AMD64 dual-core multi-core NVIDIA 8200 ubuntu 8.10 2.6.27 freeze hang lock-up maxcpus=1
System freezes (blank screen, white or other solid colour, cannot toggle numlock, change tty, or get any response via Alt-SysRq combinations) with amd64, multi-core and integrated NVIDIA 8200. Requires hard reset. No message is output to the F8 console (if provoking the freeze while in text mode) and no errors are written to system logs.
(nvidia-bug-report.log attached in two parts.)
STEPS TO REPRODUCE
The freeze can be easily provoked by configuring networking using knetworkmanager using an Atheros chipset 802.11n PCI network card and the ath9k driver... freeze is usually within seconds of starting networking…at most a few minutes, depending on network activity. However, the freeze will still happen eventually even if the network is not initialized.

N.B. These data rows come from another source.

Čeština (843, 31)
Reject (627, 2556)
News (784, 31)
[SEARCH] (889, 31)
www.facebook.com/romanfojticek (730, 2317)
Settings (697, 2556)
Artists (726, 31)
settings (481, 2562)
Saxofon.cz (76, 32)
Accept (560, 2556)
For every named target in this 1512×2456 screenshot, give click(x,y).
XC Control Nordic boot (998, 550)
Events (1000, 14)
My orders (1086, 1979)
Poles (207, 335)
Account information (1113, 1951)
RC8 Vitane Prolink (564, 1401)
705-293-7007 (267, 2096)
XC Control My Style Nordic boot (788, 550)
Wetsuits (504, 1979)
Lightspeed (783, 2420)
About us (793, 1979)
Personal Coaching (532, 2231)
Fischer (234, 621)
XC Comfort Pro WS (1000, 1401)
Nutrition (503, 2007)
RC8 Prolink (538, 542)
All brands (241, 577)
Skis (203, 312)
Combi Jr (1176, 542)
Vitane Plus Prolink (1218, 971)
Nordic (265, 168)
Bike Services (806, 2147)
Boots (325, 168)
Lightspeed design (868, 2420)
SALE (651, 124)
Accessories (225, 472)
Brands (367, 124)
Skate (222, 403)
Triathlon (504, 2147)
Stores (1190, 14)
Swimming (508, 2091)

Only known work-around is limiting the system to a single CPU core via maxcpus=1 kernel boot parameter (clearly not a desirable solution). With a single core, the system is rock solid, even under heavy network, graphics, processing or memory load.
As there is a history of amd64 multi-core + NVIDIA systems freezing, and the freeze will happen eventually even without configuring networking, my hypothesis is that the freezing is NVIDIA driver-related, possibly to do with interrupt handling or a spinlock issue? Having testing limiting the kernel to less than 4GB of memory and disabling iommu (either APGART or swiotbl) I believe I’ve ruled out a memory DMA issue.
Motherboard: Asus M3N78-VM
BIOS: Ver. 0804 (10/15/2008) - latest available from Asus web site
Video: Integrated NVIDIA GeForce 8200 GPU (nvidia drivers 177.82, 180.08 beta)
Processor: AMD Athlon 64 X2 Dual Core 6000+
Memory: 4GB (2x OCZ 2G DDR2 PC2 6400 )
Peripherals: Seagate 1TB SATA II hard drive (AHCI mode, ST31000340AS)
Network: D-Link DWA-552 802.11n PCI (Atheros 5416)
Distribution: kubuntu 8.10 with all updates
Latest kernel: 2.6.27-7-generic
Earliest kernel tried: 2.6.27-4
- Collecting mcelog entries… none logged
- Memtest (complete pass, no errors)
- Limiting RAM <4GB and disabling iommu
- Compiling ath9k (compat-wireless-2008-11-17) with debug (ATH_DBG_ANY) – no errors
- Disabling kpowernowd
- Loading resetting CMOS and loading BIOS defaults
- Trying to limit all interrupt handling to the first core
- range of BIOS options
-Kernel boot options I’ve tried (all still result in freeze)
noapic nolapic (system will not boot)
noacpi (system will not boot)
POSSIBLY RELATED BUG REPORTS/DISCUSSIONS
WHAT TO TRY NEXT?
Not sure where I should be going next with this. Suggestions? Some ideas I’m playing with….
- Is there a more generic NV driver I can try, that would help to eliminate a driver issue?
- Try onboard networking instead of the 802.11n PCI NIC?
- Enable some debugging in kernel to try and capture cause of hang? (How to go about this ?)